Happy Birthday
My wife was born three-and-a-half decades ago this week. More than one of those has been lived with me as her husband. Sometimes I quip with friends on their birthdays, "I'm glad you were born." Although it often comes across flippant, it's really a serious statement at heart. And in a sense, it's the essence of what we mean when we utter the more banal, "happy birthday".
My life would be different (worse) without you in it. I am a better person because you are here. You make the world a brighter, happier place. I'm glad you were born.
Happy birthday.
When I wish my wife happy birthday this week, these are the things I feel - the things I want to express. And these are the things that are nearly impossible to communicate in such a colloquial greeting.
In a broader sense, the birth of a human being, any human being, fundamentally changes the world. In the Christian and Jewish scriptures, when God promises Abraham that he will be a conduit of prosperity and love for many generations into the future, he's speaking quite literally in some respects. The people Abraham and Sarah create together will influence the shape and scope of history, they will invent and love, lead and bless, generate new thought and steward old. The way in which God's promise to Abraham will 'flesh out' is through flesh and blood. Our world takes its shape because you are in it - your parents and grandparents - your children and grandchildren.
When I think of my sons, I feel the weight of this reality. Sometimes perhaps I feel it too poignantly (I'll come back to that).
My boys are 5 and 1.95 today (the youngest has his birthday in about 2 weeks).

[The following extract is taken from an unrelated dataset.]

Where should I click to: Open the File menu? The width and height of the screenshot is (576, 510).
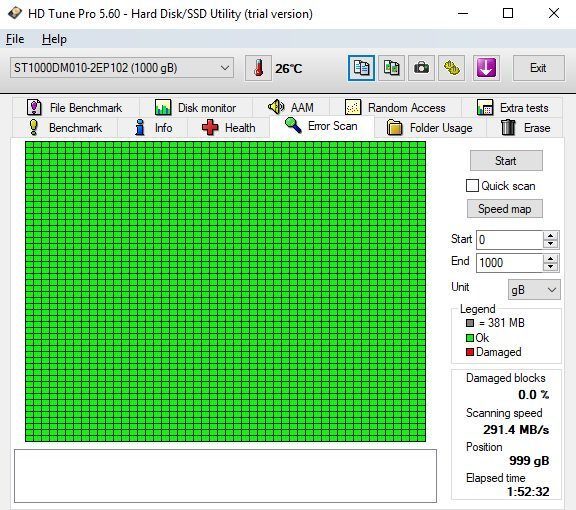pos(15,39)
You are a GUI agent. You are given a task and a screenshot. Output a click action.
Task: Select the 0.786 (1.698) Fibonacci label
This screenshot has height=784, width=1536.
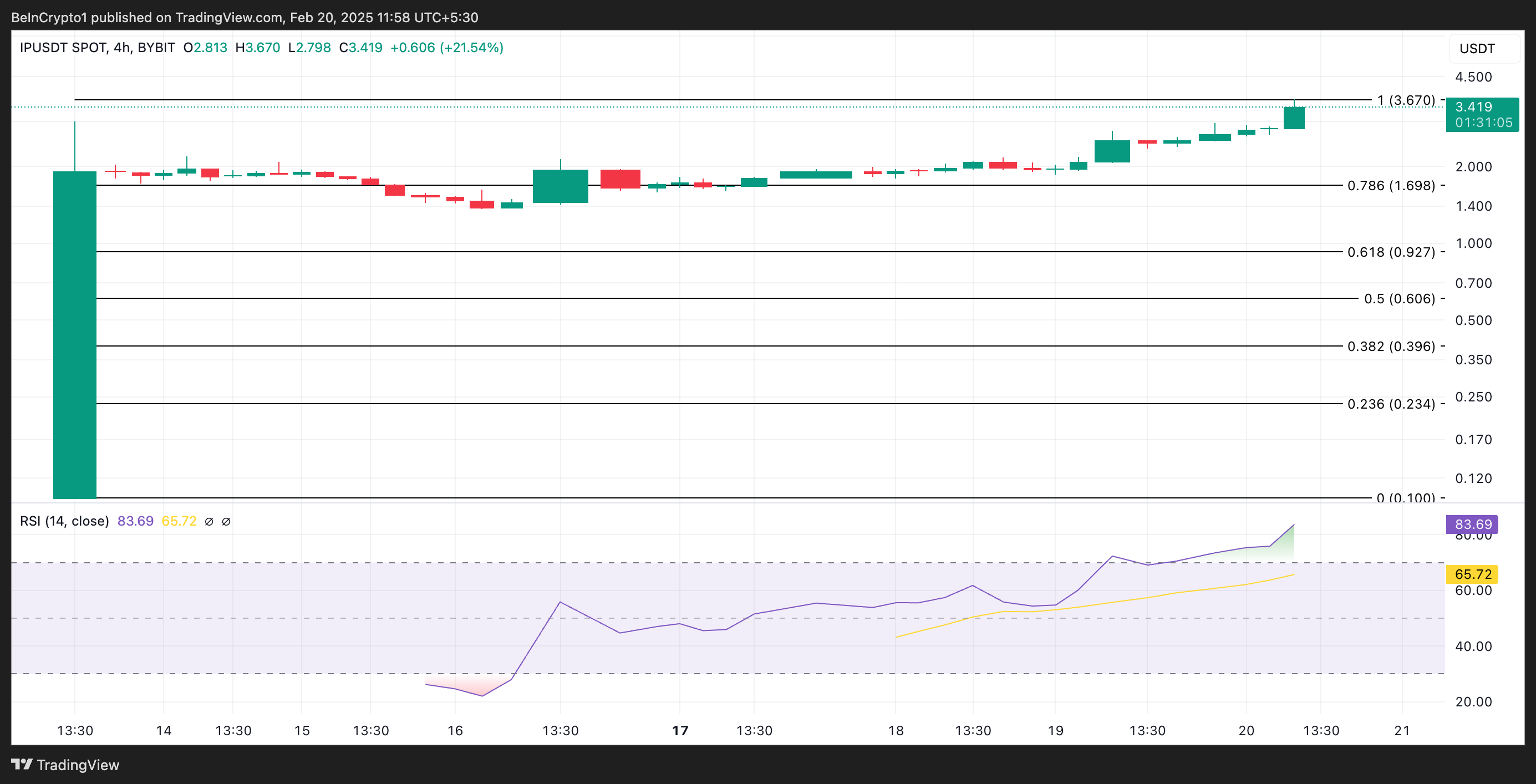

And without-a-doubt, my small world has been irrevocably changed because of their presence in it. And that's just in my minuscule sliver of the universe! Almost anyone who is a parent identifies with this earth shattering experience.
I remember vividly the days before my oldest clawed his way to his first breath in the cesarian operating room. Before that moment, I was accountable to Paige with my time and energy and money, yes. But largely I was free to do what I wanted, when I wanted with few interruptions. In short, I could afford to be far more selfish than I can today. When I heard that first throaty scream and soon held that wrinkled, blue-eyed gem in my arms, I was forever changed. I couldn't have felt it before - instantly I knew my life was no longer my own. He changed my world.
Maybe not the best advertisement for parenthood, right? Don't get me wrong, I'm not bitter, angry, put out, or regretful for the gravity-shift that moment represents for me. I wouldn't change a thing if I had a choice. I just want to give voice to my reality.
Almost as if in an instant, I began feeling the weight of my sons' lives on the world - even for generations to come. Not only is my small life irrevocably changed because they are here, yours is as well. They get to choose the influence they'll create. As their father, I get the opportunity, privilege, and responsibility of shaping the nature of that influence. Thinking about Finn and Sawyer, I know, I am not him; I don't live through him; his life is not mine; he will make his own successes and mistakes; he will impact the world as he chooses. And yet I am not a wallflower in his life, cast aside as useless or irrelevant.
Sometimes I feel entirely too pressed by my potential influence. The weight for the impact they will inevitably have on this world feels crushing at moments. It is at those split-seconds that I have a tendency to react out of my own fear, inadequacy, or confusion as their father. My oldest will openly defy a reasonable and important request: "Don't drive your RC car into the street!" "Put your shoes on before you go outside"; "It's time to go to bed"; "Yes, you have to get a flu shot this year"; "Get in the car, it's time to go"; -- and inside, the images of his impact on the world rise to the top. I imagine him (as horrible as it sounds) as a career-criminal, an unethical and selfish CEO, an arrogant and unconscious bully, a broken and medicated pusher of pills. The same is true for my youngest sons' ordinary, understandable, expected, normal foibles. But never-the-less, my fight or flight response kicks in.
I'm ready to go to war. These are not the kinds of influence I hope he will create in the world. These are not the kinds of decisions I long for him. I know he was made for more. And I'm ready to fight for it.
Too often, that fight comes across in the moment as anger and yelling at my boys. I react not to their normal boyhood choices but to the weight of the world they will or will not create as adults. I react not to Sawyer's refusal to eat broccoli, but the the diabetic-induced neuropathy of scores of his great-grandchildren. I react not to Finn's hyper-focusing on the iPad, but to the generations of people who will not benefit from the medical innovations he did not create because he flunked out of school due to uncontrolled ADHD.
I know.
I know.
My anxiety is a little amped up here. And it's the truth. It's all the truth.
I'm glad my boys were born. I'm glad my wife was born. I'm glad you were born. The world will be a different place because you and they are in it. We get to shape that. We get to help each other shape that. May we not forget these realities - and may we hold each other in gentleness in grace as we make our way.